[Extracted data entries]
□ □ □ □ □
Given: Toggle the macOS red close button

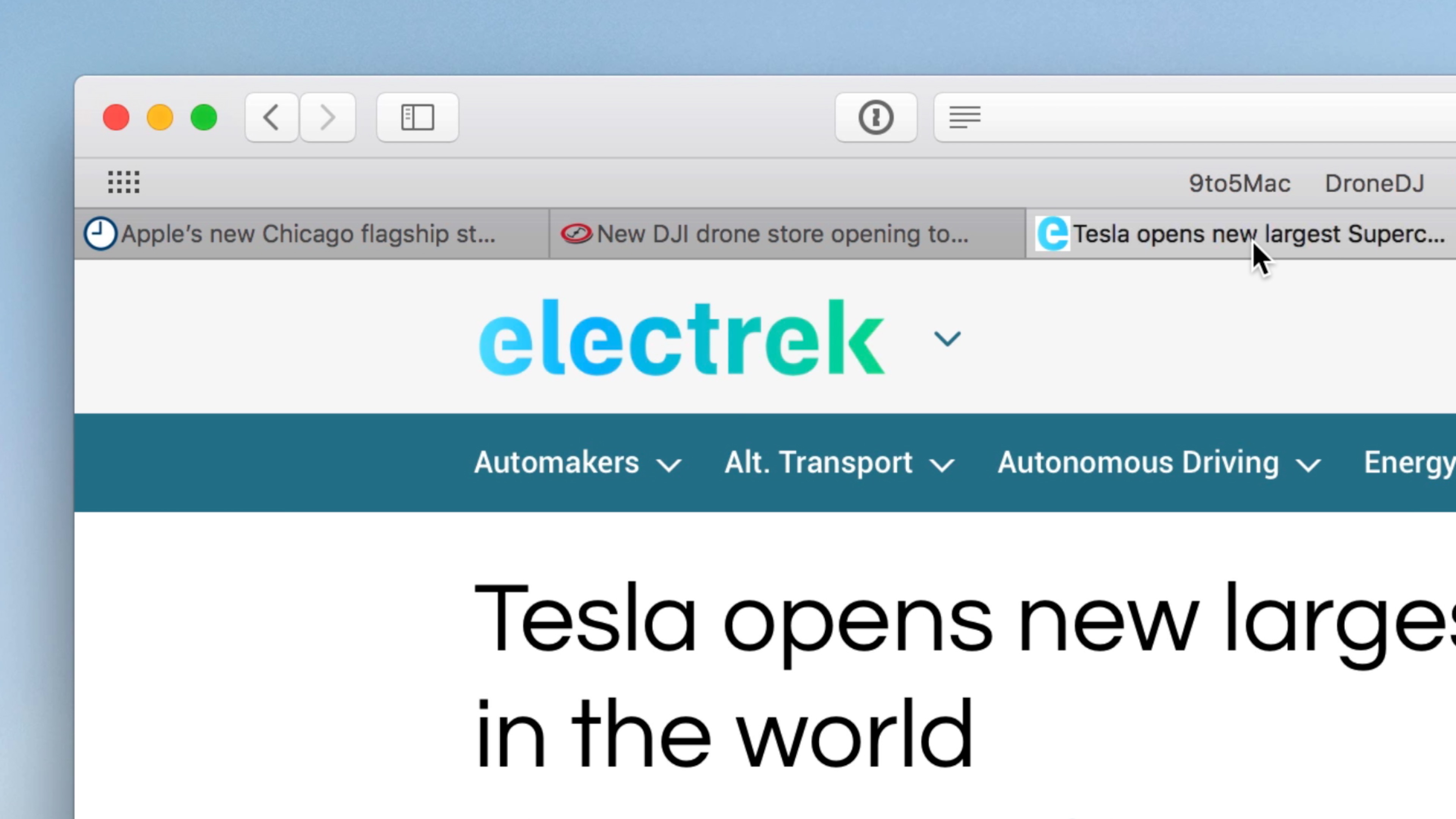Looking at the screenshot, I should (115, 118).
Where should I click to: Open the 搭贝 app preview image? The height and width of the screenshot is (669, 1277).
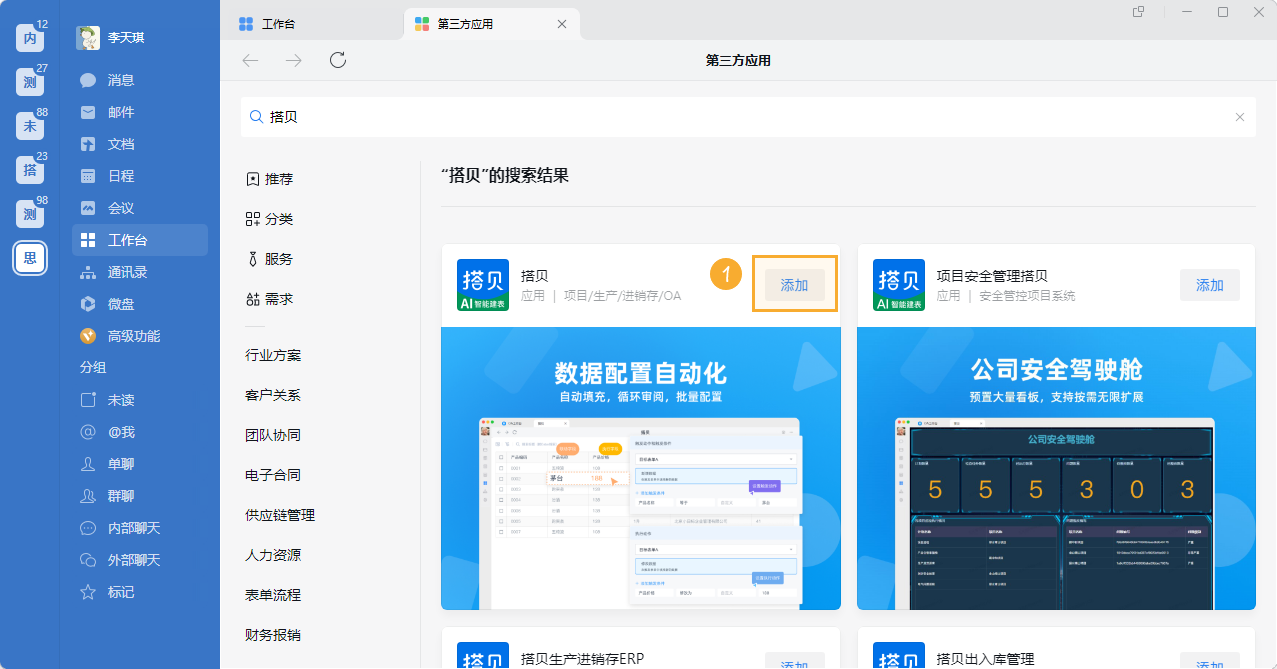(x=640, y=466)
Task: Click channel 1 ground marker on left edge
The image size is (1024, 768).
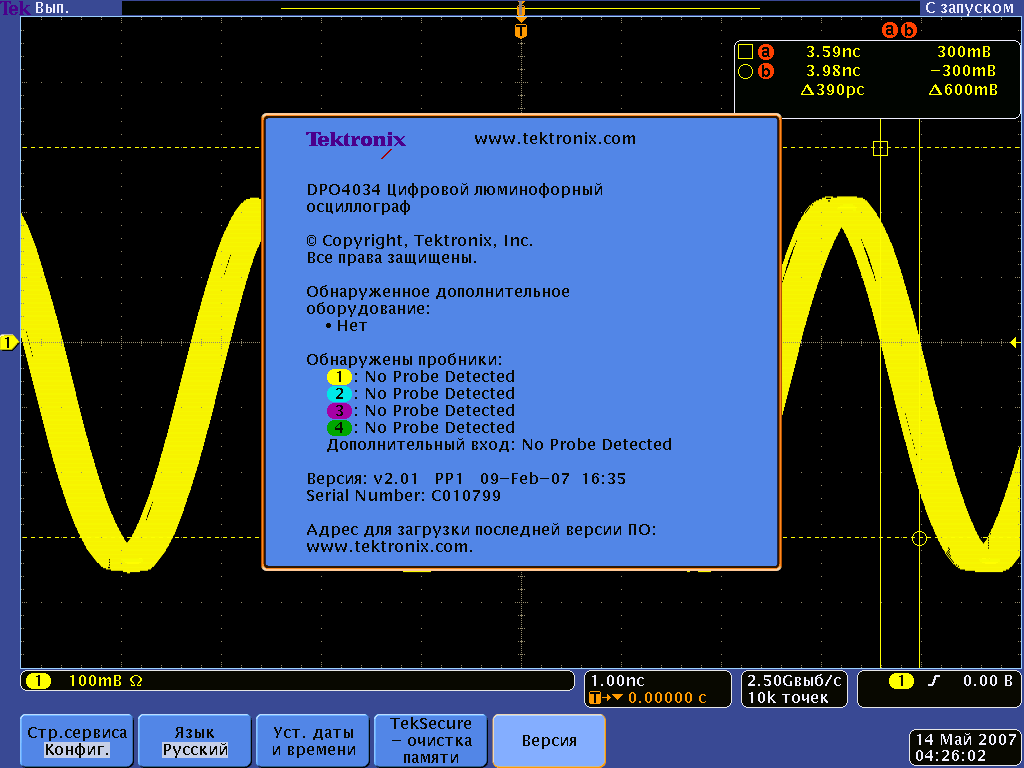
□ □ □ □ □
Description of the task>
Reproduce every line of the entries above word for word, leaving out the pictures.

Complete answer>
Given: Toggle the macOS red close button

Looking at the screenshot, I should (115, 118).
Where should I click to: Open the 搭贝 app preview image? The height and width of the screenshot is (669, 1277).
(x=640, y=466)
Task: Click channel 1 ground marker on left edge
The image size is (1024, 768).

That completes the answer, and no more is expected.